*PASSAGE GIVEN*.

## Start

Choosing a Data Quality Tool
A guide to figuring out the specific need and picking a tool that either observes, alerts, stops a pipeline, or all of the above.
This post is not a sponsored post. When I was evaluating data quality tools, I felt there wasn’t enough vendor neutral content to understand what kind of approaches are common and what tools exist. The goal of this post is to fit that need at a high level.
An executive dashboard had an inaccurate metric one too many times and a reverse ETL sync sent incomplete data just last week. In both cases, stakeholders came to the analytics team with the issue instead of the other way around.
As a data team, not knowing when the products you build are broken will slowly ruin data trust and make stakeholders doubt and work around you.
Having people work around the analytics team means duplicate work is performed. Clearly unproductive. If the organization didn’t prioritize data quality from the first data hire, it’s paramount to mitigate issues before causing any further harm to data trust.
So you, as the Lead Analytics Engineer, have decided. You want things to break less and if in the off chance you’re one of these people that can’t build perfect pipelines, you at least want to know when there’s an issue.
Step1: Define the problem
What are “things”? What does “breaking” mean? Things could be: infrastructure, data pipelines, or upstream data that you have no control over. Breaking could be: not running on schedule, failing mid run, or running but not up to par with pre-existing expectations.
Data quality is an outcome, with many tools providing a path there. Tools label and marketing themselves in a variety of categories including data quality, data observability, data governance, cloud monitoring, and more. There’s a dozen tools out there, but getting budgeting approval for several is an uphill battle.
Choosing a tool is about answering the question: what does data quality mean to your organization?
Let’s go back to that problematic executive dashboard and the reverse ETL sync with freshness issues. The problem(s) could be any of the following:
A change to an aggregation in SQL code accidentally sums over underlying data with nulls, nulling out the column values entirely
Underlying data shouldn’t contain nulls but suddenly does
Cloud infrastructure orchestrating SQL or Python transformations (Airflow, Prefect, Dagster, etc) fell over due to overwhelmed resources like memory or CPU
A column was renamed somewhere, causing downstream transformations to reference a column that no longer exists and subsequently fail
Percentages were described as integers ranging from 0-100, but are now ratios ranging from 0-1
The list goes on. This all contributes to data quality, and at some point there will be a holistic tool that helps identify all of these cases. For now, different tools approach data quality problems in different ways.
Let’s dive in: what tools exist and what approach do they each take to data quality?
Step 2: Understand the tooling landscape
Auto-profiling data
General characteristics: Hosted tools that automatically profile data through either machine learning or statistical methods and alert upon changes based on historical behavior. No one can foresee every possible error or drift, which is where automated solutions save the day.

## End

*WHAT THIS EXERCISE ASKS*.
• 1. Copy word for word the part of the post on choosing a data quality tool that opens with the words containing "So you, as the" and closes with "an uphill battle.".
• 2. Resume the post on choosing a data quality tool, writing on from the point where it stops.

*RECORDED INFORMATION*.
## Start

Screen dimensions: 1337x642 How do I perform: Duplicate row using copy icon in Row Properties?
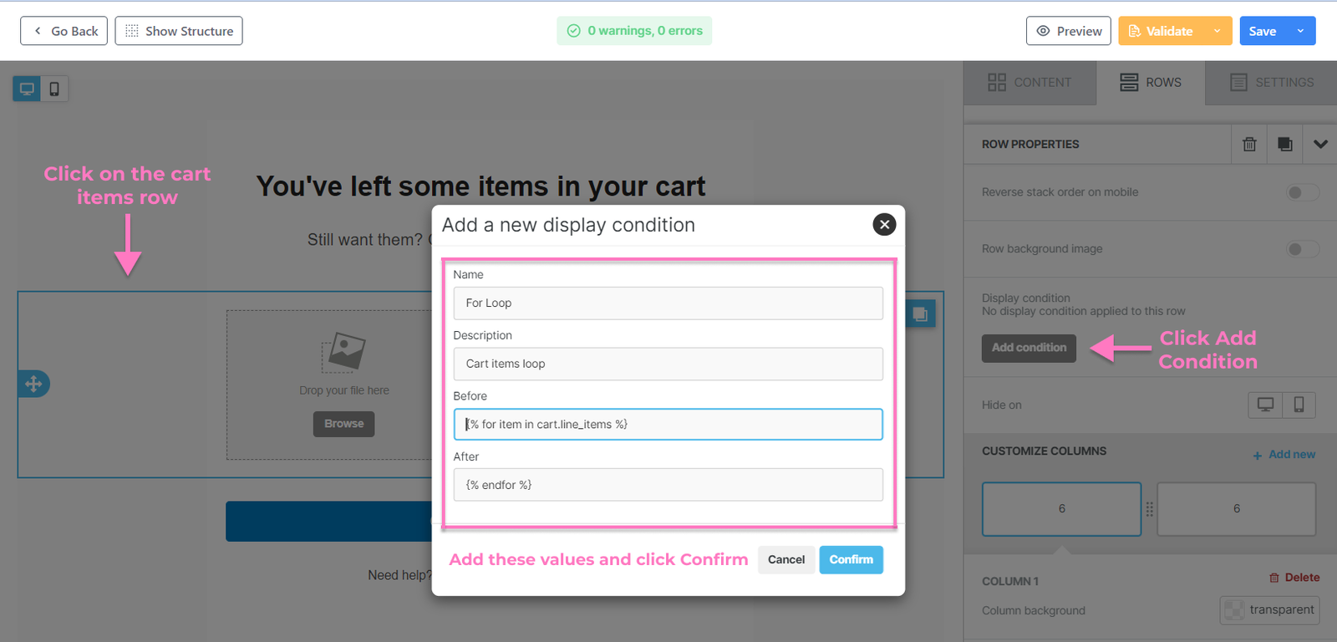pyautogui.click(x=1285, y=144)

## End

*REPLIES*.
• 1.
So you, as the Lead Analytics Engineer, have decided. You want things to break less and if in the off chance you’re one of these people that can’t build perfect pipelines, you at least want to know when there’s an issue.
Step1: Define the problem
What are “things”? What does “breaking” mean? Things could be: infrastructure, data pipelines, or upstream data that you have no control over. Breaking could be: not running on schedule, failing mid run, or running but not up to par with pre-existing expectations.
Data quality is an outcome, with many tools providing a path there. Tools label and marketing themselves in a variety of categories including data quality, data observability, data governance, cloud monitoring, and more. There’s a dozen tools out there, but getting budgeting approval for several is an uphill battle.

• 2.
Pros: Hosted, auto-detection of behavioral change in data, visualizing of lineage and data diffs
Cons: Expensive, less customization, less integration with data pipelines to stop pipeline tasks from propagating issues downstream
Choose if: Your team has a high budget, many data sources you don’t control, and fewer technical resources or time to create and maintain custom tests.
Solutions:
Bigeye: unique in wide range of ML-driven automatic threshold tests and alerts
Datafold: unique Github integration presenting Data Diff between environments with custom tests
Monte Carlo: unique in being most enterprise ready with many data lake integrations
Lightup: unique self-hosted deployment option, appealing to highly regulated industries
Metaplane: unique in high level of configuration for a hosted tool with both out-of-the-box and custom tests
Pipeline testing
General characteristics: Open source (free) with paid cloud option to integrate directly into data pipelines, configuring very granular unit tests to stop downstream tasks from running if data doesn’t meet the specific acceptance criteria.
Pros: Open source with large communities, highly configurable and highly granular tests, tools work as a gate in existing workflows preventing issues from propagating downstream
Cons: Using open source requires development time, test coverage relies on time coding specific tests
Choose if: Your team wants to start with a free solution. You want to have high control and deep granularity into testing while easily integrating with and influencing the result of existing pipelines.
Solutions:
Great Expectations: unique in its data quality specific community and automatic documentation of tests
Soda: unique in its self-hosted cloud option
dbt tests: unique in integration with dbt core and dbt Cloud builds (naturally), but not as versatile outside of the dbt ecosystem
Infrastructure monitoring
General characteristics: Hosted tools to monitor cloud (AWS, GCP, Azure) infrastructure, alerting on thresholds for resource utilization and availability.
Pros: Fairly standalone and easily supplement any strictly data testing tool, monitors cloud infrastructure directly instead of data throughput
Cons: Not data centric
Choose if: Your team is responsible for data platform infrastructure and wants to leverage common engineering tools to alert when infrastructure isn’t scaling well.
Solutions:
Datadog: unique agent implementation that can be deployed anywhere for monitoring even at the container level with custom Airflow metric reporting
New Relic: unique one-step integration with the big 3 cloud platforms with easy alert set up for metrics like CPU/memory
A little bit of everything
General characteristics: Attempted unification of infrastructure monitoring and auto-profiling data, made specifically for analytics professional and common data tools like Airflow and Spark.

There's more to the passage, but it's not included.